I am maintaining a website for an organization, and the website setup I inherited is incredibly confusing. Recently, the organization decided to migrate their site from Google Sites to a normal web server. I would like all URLs to point to the new website, and remove access to the old Google Site. At the same time, our mail server through Google must remain in use. This prevents me from deleting the connection between the website and my Gmail account.
As it stands, different subdomains and methods of accessing the website will direct the user to either the old or new site. I wish for the user to always be directed to the new site.
Leads to the OLD Google Site:
organization.com
(HTTP)*.organization.com
(HTTP) with the exception of the web2 prefix
Leads to the NEW site:
organization.com
(HTTPS)web2.organization.com
(HTTP or HTTPS)
Causes an error:
*.organization.com
(HTTPS)
Note: web2.organization.com
is probably the only URL working correctly because in my Google Admin settings, the naked domain organization.com
is being redirected to web2.organization.com
. Since I'm (attempting to) use DigitalOcean for DNS, I'm not sure why this matters.

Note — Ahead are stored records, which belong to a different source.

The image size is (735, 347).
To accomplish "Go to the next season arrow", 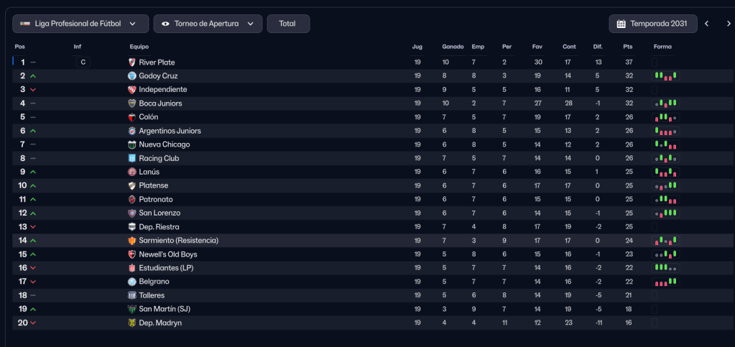I will (724, 24).
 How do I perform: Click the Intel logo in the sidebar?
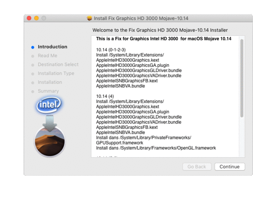tap(49, 106)
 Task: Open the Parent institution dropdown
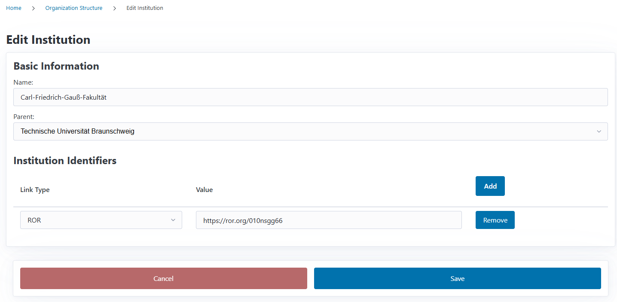[x=310, y=131]
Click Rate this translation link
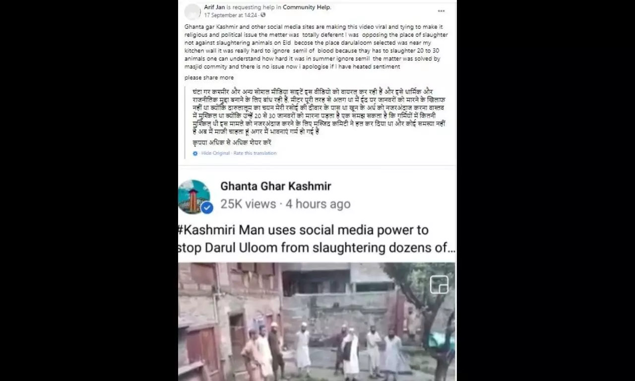Viewport: 635px width, 381px height. 255,153

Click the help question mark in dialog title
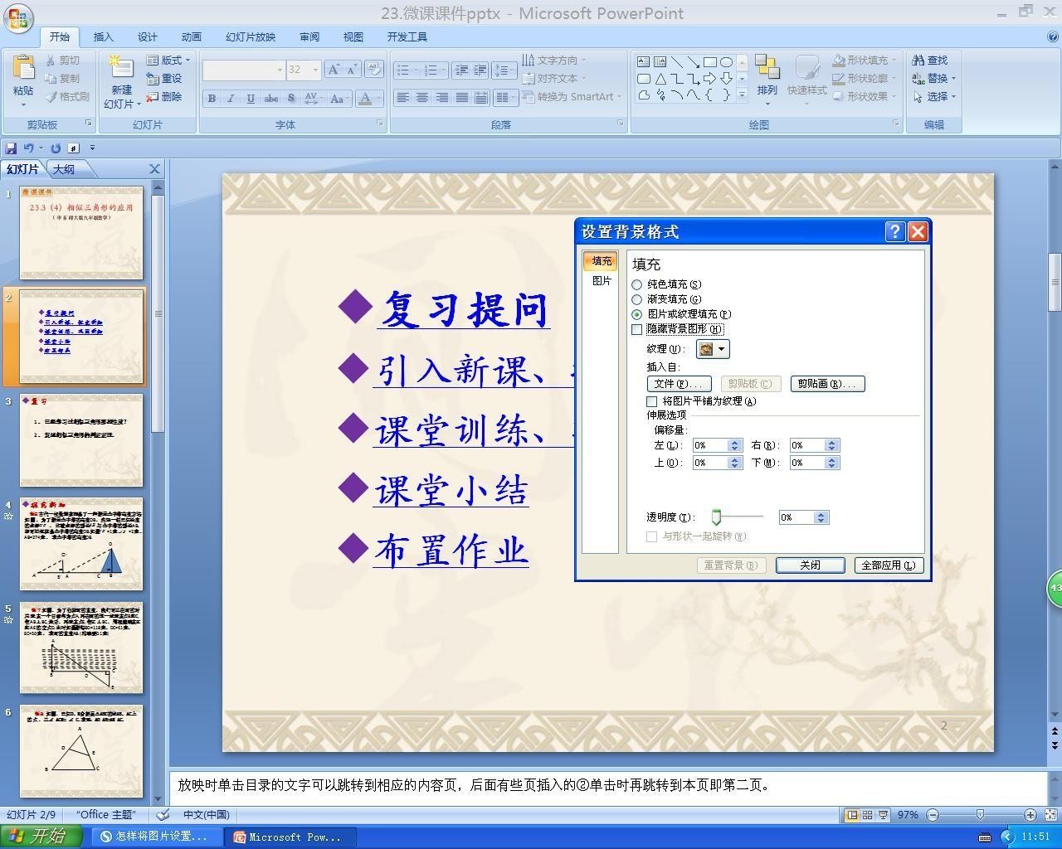coord(894,231)
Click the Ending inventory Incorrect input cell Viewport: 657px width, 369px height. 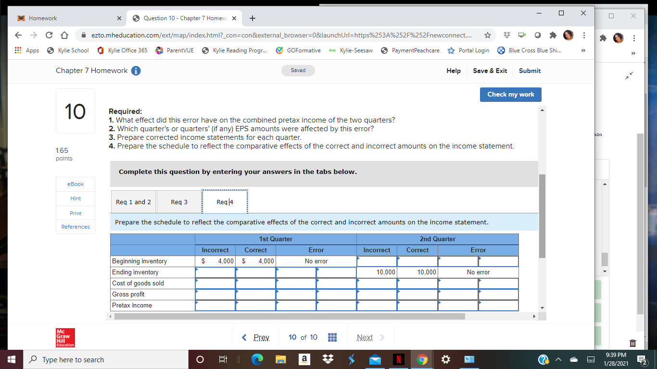(214, 272)
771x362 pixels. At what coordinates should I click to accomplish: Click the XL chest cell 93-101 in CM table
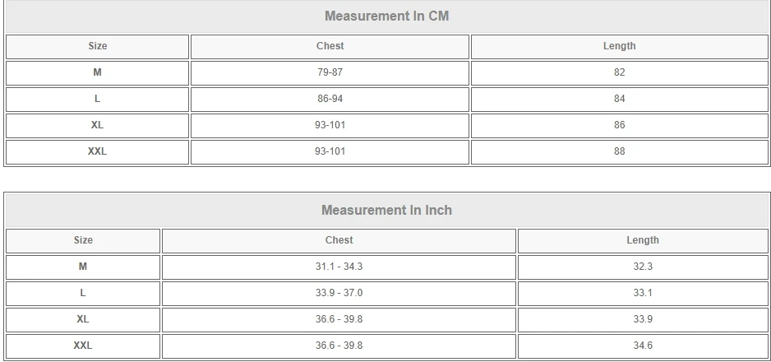(x=330, y=125)
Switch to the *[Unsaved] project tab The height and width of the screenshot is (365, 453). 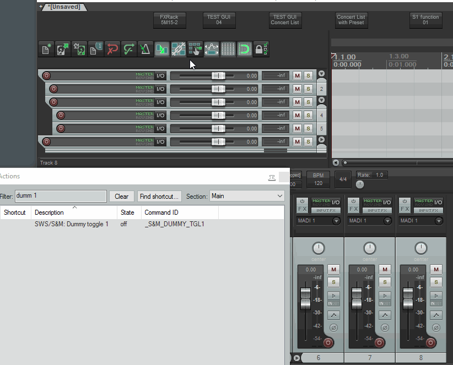point(64,7)
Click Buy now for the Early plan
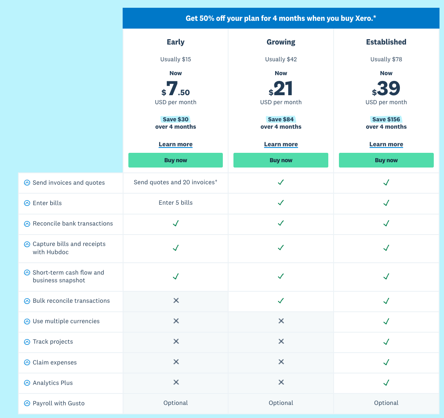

The domain was registered through Gandi, and the server is rented through DigitalOcean. On my Gandi account, it says I am using external nameservers ns1.digitalocean.com
, ns2.digitalocean.com
, and ns3.digitalocean.com
, which is expected.
On my DigitalOcean account, I have an A record pointing organization.com
to the correct IP of my DigitalOcean server, several MX records mapping organization.com
to various Google mail servers, a CNAME record declaring *.organization.com
an alias of organization.com
, and three NS records mapping organization.com
to ns1.digitalocean.com
, ns2.digitalocean.com
, and ns3.digitalocean.com
. There are no visible A records mapping the nameservers to their IP addresses, but I suspect DigitalOcean handles this internally because they don't reveal those IP addresses anywhere.
Furthermore, the dig
command-line utility reveals that the three nameservers are being correctly used, and claims that organization.com
is correctly resolving to the IP of my DigitalOcean droplet. Why, then, is the user being redirected to the old Google Site? Where does Google at any point come into play regarding my current DNS configuration? I am obviously missing something major, but what? Am I not understanding record configuration properly?